Porteous made his first league start against Rangers back in February 2018, in a game Hibs won 2-1. He drew the following head-to-head, lost the next and then there was another stalemate. Still working to harness his competitive edge, there was, undoubtedly, a rashness to his game back then and he picked up yellows in three of those first four encounters and a red in the other. Since then, though, he has shown restraint and maturity in the way he has handled being singled out for criticism from the Rangers manager, and players, who have been irked by his unwillingness to back down. He has bullishly played them at their own game when it comes to press conference gamesmanship, laughed off criticism, failed to take the bait when stamped on by Alfredo Morelos, and rarely backed down when subjected to verbals.
He has puffed out his chest and gone out to win every game, undaunted by reputations. Prior to the weekend, in the three more recent Rangers tussles, he did not pick up a caution, despite provocation, and throughout last season’s league campaign, he received just five yellow cards. Hardly the resume of the ‘wild’ street thug, the Rangers boss seems to see him as, or certainly tends to portray him as.

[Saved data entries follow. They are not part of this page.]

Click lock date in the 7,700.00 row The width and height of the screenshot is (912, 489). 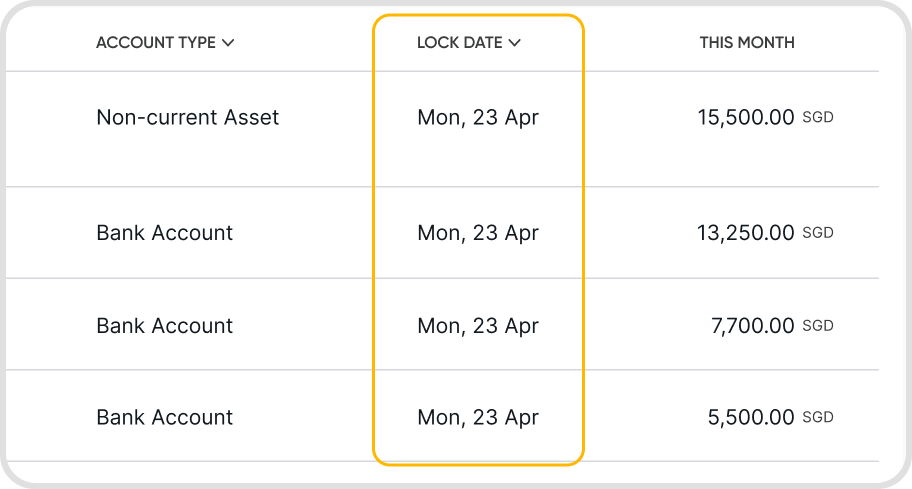478,326
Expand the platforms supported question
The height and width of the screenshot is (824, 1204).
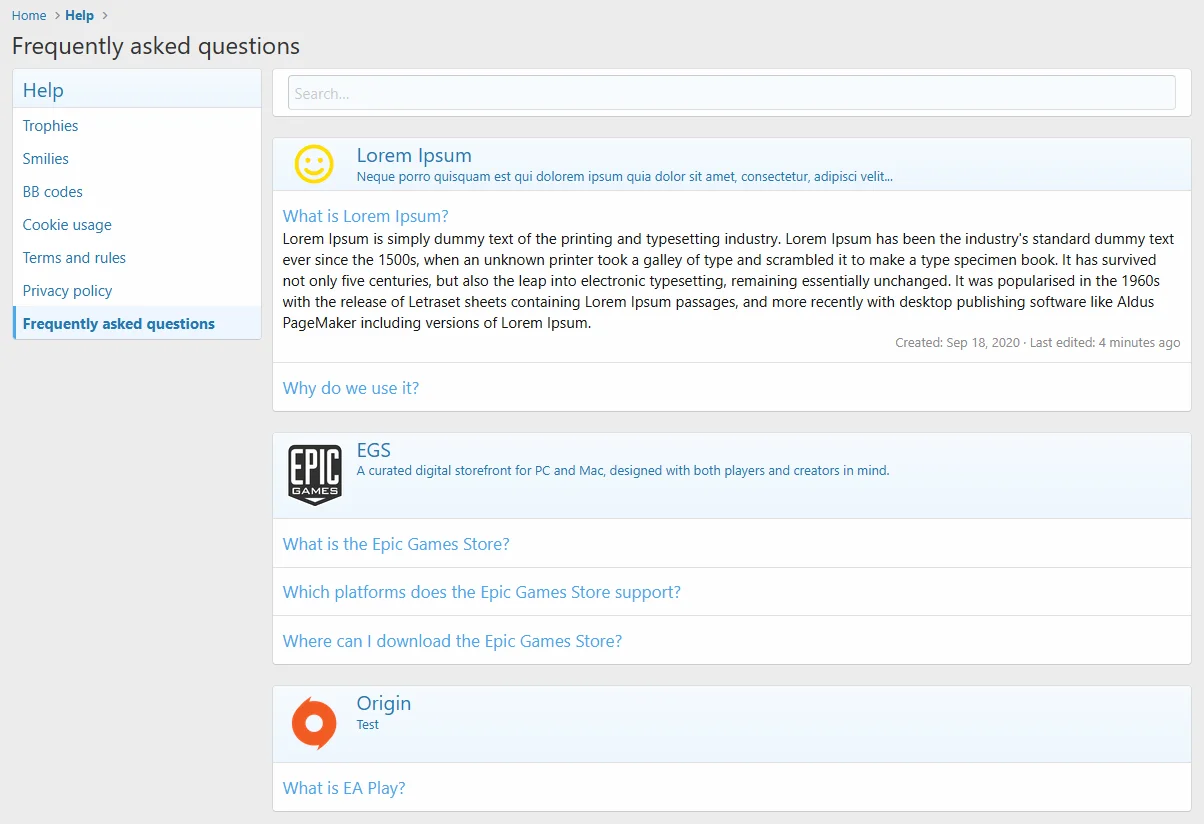click(481, 592)
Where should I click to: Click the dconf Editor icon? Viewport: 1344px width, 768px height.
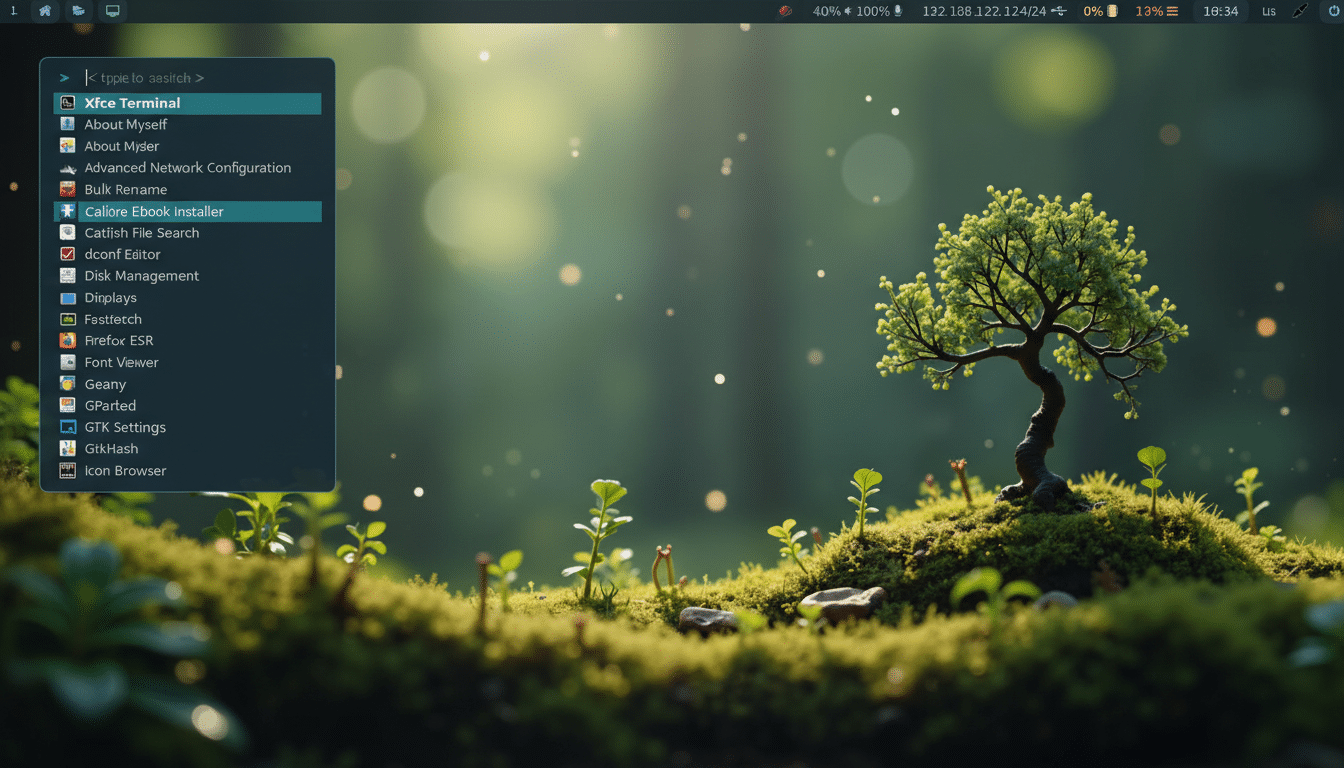click(x=67, y=254)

“I don’t think it is right to point the finger at him,” said Hughes, who would love to see the centre-back stick around long enough to assume the captaincy at Hibs. “I think that is the reputation he earned when he first broke through. He got a few bookings and red cards and was full-committed and maybe took it a bit too far at times but he’s not the same player now.
“I think his discipline has been very, very good and, yes, there are things he still has to work on and it probably won’t be the last time he is sent off, but I think if you look at the stats or watch him play, you can see he has been working on it.
“He is getting better every season, he is better on the ball and passing the ball, and his decision-making is improving.
“He has a competitive nature and the way he plays the game he wants to win everything; every tackle, every game. It is just a case of calming it down a wee bit but for those having a go, who say he has to start learning from this, they need to look closer because he is learning. He just needs to make sure he doesn’t allow Rangers to wind him up.”
The fact that they even try to ruffle his feathers, is a sign that he is doing the same to them.
If he was an insignificant player, they won’t waste the energy getting so riled, according to Hughes.
“They are trying to do anything to get an edge and he has to just ignore it. It’s part and parcel of football but you only do it to players you think are a threat.
“As I said, it was a red card but people are getting a bit carried away. I know a lot of people are having a go but I’m backing Ryan and, as a Hibs fan, I am so proud that Hibs spoke up and backed him. There are worse tackles but look at the reaction...I think part of it is the likes of Rangers and Celtic don’t like it when teams turn up at Ibrox or Parkhead and don’t back down. They aren’t used to people having a go. They don’t like it. That’s why a player like Ryan ruffles feathers. So my message is: don’t change too much.”